Monthly Archives: April 2013

The Smith Lab Helps Party for the Planet

On April 20th Smith Lab members Susan Kram, Molly Gleason and Jill Harris and Sandin Lab member Lindsay Bonito attended Birch Aquarium’s Party for the PlanetParty for the Planet was a family-friendly event in which Birch Aquarium recognized Earth Day through hands-on activities, scientific exploration and crafts.

Jill Haris & Lindsay Bonito teaching kids about coral.

Jill Haris & Lindsay Bonito teaching kids about coral.

Smith & Sandin Lab members joined the event representing Scripps Researchers, and were able to share their knowledge of coral reefs and ocean acidification with the public.  For the coral reef table, lab members brought coral skeletons, beautiful images of Hawaiian and Central Pacific coral reefs and tools used to conduct underwater experiments. 

Susan Kram demonstrating the basics of ocean acidification

Susan Kram demonstrating the basics of ocean acidification

The ocean acidification table included a demonstration of how CO2 affects seawater pH.  Aquarium guests were asked to blow bubbles into a mason jar of seawater, and using a pH probe and meter they could watch the pH in the seawater drop as they continued to blow bubbles – demonstrating how the CO2 from their breath affected the seawater pH.  The pH probe used was the same one that is used in Smith Lab ocean acidification experiments, demonstrating to the public what type of tools Scripps Researchers use.  Overall the event was highly successful and Smith and Sandin lab members were able to reach discuss their research with over 100 guests. 

 

 

Written by: Susan Kram

Smith Lab Helps Establish Live Feed of Continuous Ocean Acidification Data at SIO

On March 12th 2013 the Smith Lab made history at Scripps Institution of Oceanography by establishing a live feed of continuous seawater pH data being collected from instruments mounted underwater on a piling at the SIO Pier.

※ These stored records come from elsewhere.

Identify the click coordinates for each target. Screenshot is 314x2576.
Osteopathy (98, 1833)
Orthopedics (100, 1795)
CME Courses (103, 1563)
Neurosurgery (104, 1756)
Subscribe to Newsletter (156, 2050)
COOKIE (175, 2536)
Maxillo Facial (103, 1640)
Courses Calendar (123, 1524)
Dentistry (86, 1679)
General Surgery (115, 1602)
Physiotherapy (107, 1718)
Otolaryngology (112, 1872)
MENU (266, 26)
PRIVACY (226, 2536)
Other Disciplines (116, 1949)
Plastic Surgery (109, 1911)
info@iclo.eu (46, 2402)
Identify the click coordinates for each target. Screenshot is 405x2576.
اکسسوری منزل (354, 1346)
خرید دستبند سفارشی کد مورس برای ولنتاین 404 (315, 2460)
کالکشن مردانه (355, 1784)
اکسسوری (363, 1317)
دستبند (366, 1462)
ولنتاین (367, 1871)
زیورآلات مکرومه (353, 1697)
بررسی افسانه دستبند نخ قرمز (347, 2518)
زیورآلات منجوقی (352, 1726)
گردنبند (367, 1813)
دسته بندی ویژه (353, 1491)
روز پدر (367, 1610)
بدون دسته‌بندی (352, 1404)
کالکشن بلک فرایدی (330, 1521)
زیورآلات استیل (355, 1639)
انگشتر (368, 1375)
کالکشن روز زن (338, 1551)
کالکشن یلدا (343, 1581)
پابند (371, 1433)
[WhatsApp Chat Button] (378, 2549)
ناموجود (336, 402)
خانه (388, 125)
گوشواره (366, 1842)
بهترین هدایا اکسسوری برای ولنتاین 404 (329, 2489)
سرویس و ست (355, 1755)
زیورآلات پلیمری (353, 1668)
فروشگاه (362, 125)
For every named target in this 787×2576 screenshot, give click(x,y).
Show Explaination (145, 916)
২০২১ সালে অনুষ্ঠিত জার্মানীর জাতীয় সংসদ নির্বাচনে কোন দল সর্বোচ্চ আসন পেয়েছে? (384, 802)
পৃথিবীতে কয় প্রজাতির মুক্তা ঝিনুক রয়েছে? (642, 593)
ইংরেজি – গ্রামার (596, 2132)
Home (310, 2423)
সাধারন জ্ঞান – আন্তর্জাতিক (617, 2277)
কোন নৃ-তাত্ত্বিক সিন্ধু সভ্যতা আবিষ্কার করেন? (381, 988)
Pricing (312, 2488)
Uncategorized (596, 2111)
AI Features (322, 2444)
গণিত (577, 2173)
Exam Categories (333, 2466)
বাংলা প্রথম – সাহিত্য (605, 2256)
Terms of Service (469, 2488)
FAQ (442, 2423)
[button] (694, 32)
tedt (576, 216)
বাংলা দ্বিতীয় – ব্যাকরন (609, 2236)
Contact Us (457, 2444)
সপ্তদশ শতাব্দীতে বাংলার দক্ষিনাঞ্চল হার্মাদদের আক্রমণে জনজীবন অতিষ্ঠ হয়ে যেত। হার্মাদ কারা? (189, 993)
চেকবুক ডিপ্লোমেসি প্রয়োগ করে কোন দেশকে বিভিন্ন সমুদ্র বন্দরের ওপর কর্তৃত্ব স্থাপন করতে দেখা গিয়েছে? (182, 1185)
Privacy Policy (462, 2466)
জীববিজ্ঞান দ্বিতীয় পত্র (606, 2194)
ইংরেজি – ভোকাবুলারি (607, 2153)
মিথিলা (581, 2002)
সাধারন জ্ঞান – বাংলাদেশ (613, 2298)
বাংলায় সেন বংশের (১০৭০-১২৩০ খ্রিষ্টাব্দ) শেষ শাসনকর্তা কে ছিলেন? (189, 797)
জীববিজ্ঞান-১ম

Collected data downloaded from the Amazon Cloud

Collected data downloaded from the Amazon Cloud

The Smith Lab initially installed their two instruments on the pier in March of 2010 in conjunction with the Southern California Coastal Ocean Observing System (SCCOOS). One of the two instruments deployed, called a SeaFET, was developed by the Todd Martz Lab at Scripps. The SeaFET measures and records seawater pH and temperature at high temporal frequency. The other instrument, a multi-sensor sonde (YSI Environmental) measures and records dissolved oxygen, salinity, temperature and chorophyll a concentration (an indicator of algal blooms). Weekly discrete water samples are collected next to the instruments and then taken to Andrew Dickson’s Lab, also at Scripps, to be analyzed for total alkalinity, seawater pH, salinity, and total dissolved inorganic carbon.

A part of the PDA communication system that streams live data from the pier

A part of the PDA communication system that streams live data from the pier

The Smith Lab collaborated with Peter Arzberger and Tony Fountain at the California Institute for Telecommunications and Information Technology at UCSD (CAL IT 2) to bring the data from the pier to the public. The Fountain Lab designed and built a PDA communication system that streams the SeaFET instrument data to an Amazon cloud as it is collected on the pier. The field expertise in the Smith Lab supports installation and maintenance of the new instrumentation and communication cabling using SCUBA diving. Volunteers from the Smith Lab retrieve the instruments monthly for service and collect the discrete seawater samples necessary to monitor performance and consistency of the deployed sensors.

The Smith Lab hopes that this data set can become publicly available and used as a tool by both researchers and educators to spread knowledge and understanding of ocean acidification. While the project is not quite ready for a public unveiling, the Smith lab is very proud of this accomplishment and will continue to strive toward excellence!

This project has been generously funded by the Ellen Browning Scripps Foundation and the California State Water Board project and we thank them sincerely for their contributions. Also a special thanks to Nichole Price, Peter Shin, Rich Walsh & Susan Kram for making this project a reality!